Put simply, it means that we must keep your money separate from ours, so that if we went out of business, you’d have a way to get back most (if not all) of your money.
As with many financial regulations and systems, it’s a bit more complicated than that.
So, here are the details in case you’d like to delve a little deeper.
Safeguarding – the legal details
“Currencies Direct is authorised by the Financial Conduct Authority as an Electronic Money Institution (“EMI”). As an authorised firm, we are required to safeguard client monies by holding those monies in a segregated client account, separate from our own business accounts. These accounts are designated as client accounts and protected in the event of our insolvency or the insolvency of the banks we use to hold the client funds.
Safeguarding is the obligation to identify and keep client monies segregated and protected from all other funds that the business may hold, moving the funds to a safeguarding account if they are still held by the firm the day after receipt. The obligation commences as soon as funds are identified as client monies (and stops when funds are remitted to the clients’ recipient). For an electronic money institution, relevant funds are deemed as follows: Funds received by the firm when e-money is issued – i.e. where funds are visible in a client’s wallet.
The funds are no longer deemed relevant once the firm has remitted them to the recipient and can reasonably assume that the funds have reached the recipient's bank account.

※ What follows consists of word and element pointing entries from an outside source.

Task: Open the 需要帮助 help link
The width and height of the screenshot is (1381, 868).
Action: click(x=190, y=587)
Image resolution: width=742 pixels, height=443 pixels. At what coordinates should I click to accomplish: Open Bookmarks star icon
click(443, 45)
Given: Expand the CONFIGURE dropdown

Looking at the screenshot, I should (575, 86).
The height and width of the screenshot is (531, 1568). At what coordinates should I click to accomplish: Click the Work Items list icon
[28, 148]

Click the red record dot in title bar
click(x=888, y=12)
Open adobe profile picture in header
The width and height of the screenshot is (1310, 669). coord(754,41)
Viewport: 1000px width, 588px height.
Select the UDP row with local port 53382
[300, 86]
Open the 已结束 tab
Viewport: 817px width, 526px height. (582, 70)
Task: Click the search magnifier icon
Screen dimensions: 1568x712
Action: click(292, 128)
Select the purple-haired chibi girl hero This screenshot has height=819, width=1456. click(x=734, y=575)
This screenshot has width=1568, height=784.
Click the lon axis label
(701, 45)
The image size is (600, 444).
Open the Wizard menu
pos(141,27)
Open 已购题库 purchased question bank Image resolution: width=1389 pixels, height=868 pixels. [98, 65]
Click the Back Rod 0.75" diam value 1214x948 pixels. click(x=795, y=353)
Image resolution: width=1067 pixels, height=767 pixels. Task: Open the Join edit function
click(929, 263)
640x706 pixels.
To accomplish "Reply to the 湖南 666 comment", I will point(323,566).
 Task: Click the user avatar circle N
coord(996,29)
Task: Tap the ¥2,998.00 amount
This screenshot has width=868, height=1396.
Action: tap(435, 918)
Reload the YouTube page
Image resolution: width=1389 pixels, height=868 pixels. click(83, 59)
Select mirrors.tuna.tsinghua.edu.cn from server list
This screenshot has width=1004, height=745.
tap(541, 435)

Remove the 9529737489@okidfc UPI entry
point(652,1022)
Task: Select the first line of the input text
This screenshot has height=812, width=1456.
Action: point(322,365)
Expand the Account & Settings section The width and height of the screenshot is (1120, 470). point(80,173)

Funds that are not deemed relevant include the following:
Deposits for forward contracts, until they are released into the client’s wallet following the forward contract being settled.
Margin calls on forward contracts until they are released into the client’s wallet following the forward contract being settled.
Unclaimed or unknown funds – where funds come in with no client reference, and despite reasonable efforts we cannot allocate them to a client wallet
Where client funds are subject to safeguarding, that means that client monies benefit from the arrangements put into place to protect these funds in the event of an insolvency event of the firm. Client funds are held in segregated accounts, and moved to safeguarded accounts if the monies are still with the firm the day after receipt. Both accounts are designated as client accounts.”